• Records for this exercise:
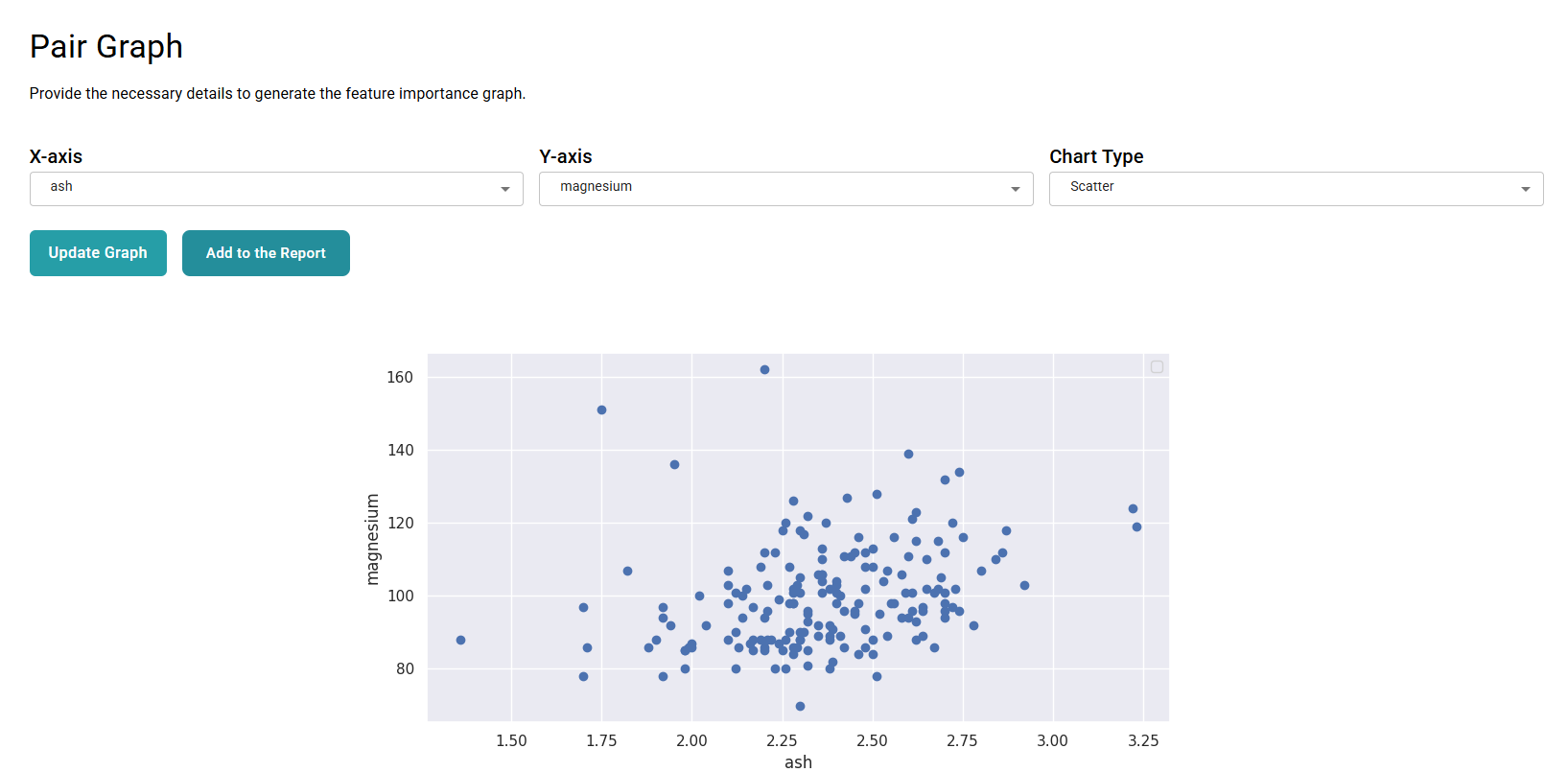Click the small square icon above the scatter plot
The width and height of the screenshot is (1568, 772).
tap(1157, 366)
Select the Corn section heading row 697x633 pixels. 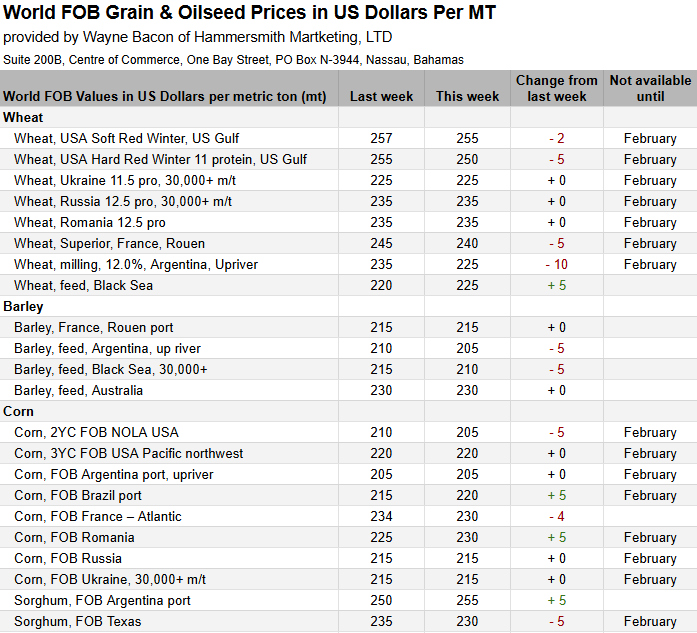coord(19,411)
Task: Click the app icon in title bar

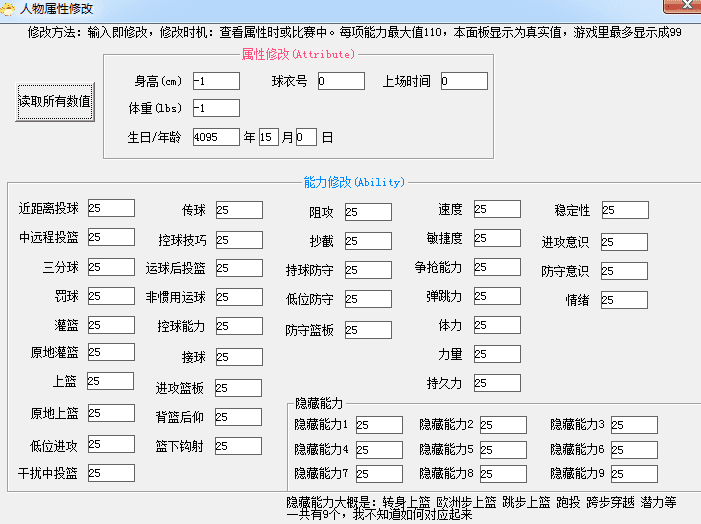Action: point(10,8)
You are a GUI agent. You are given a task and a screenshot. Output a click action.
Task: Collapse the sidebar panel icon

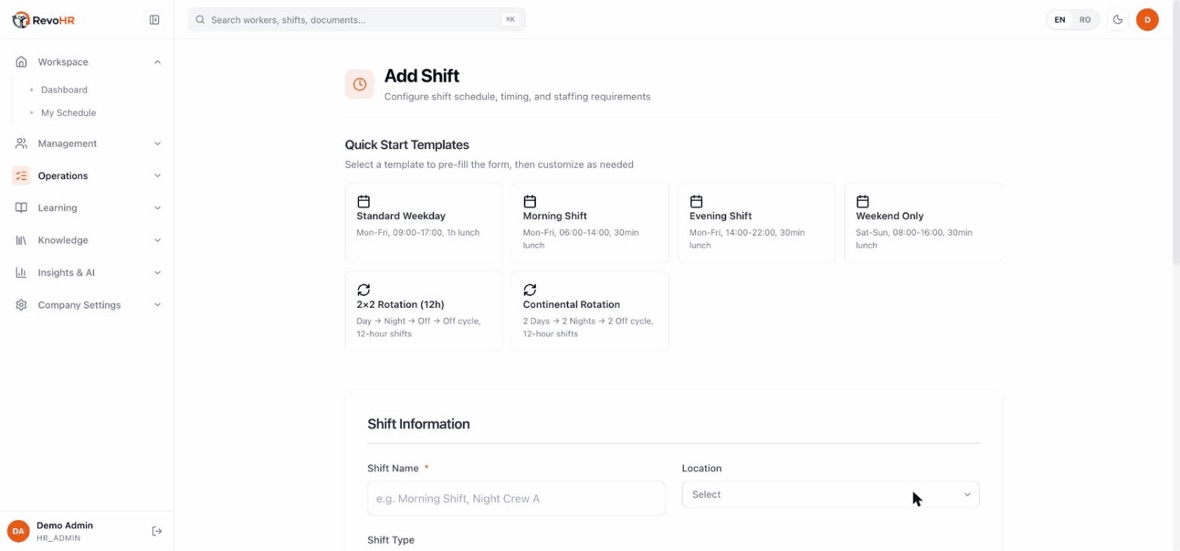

• What needs to be done:
The answer must consist solely of the lines from the one with "Task: Click the app icon in title bar" through the final line of the data, each reproduced exactly and with pictures omitted.

• Answer area:
Task: Click the app icon in title bar

Action: point(10,8)
You are a GUI agent. You are given a task and a screenshot. Output a click action.
Task: Collapse the sidebar panel icon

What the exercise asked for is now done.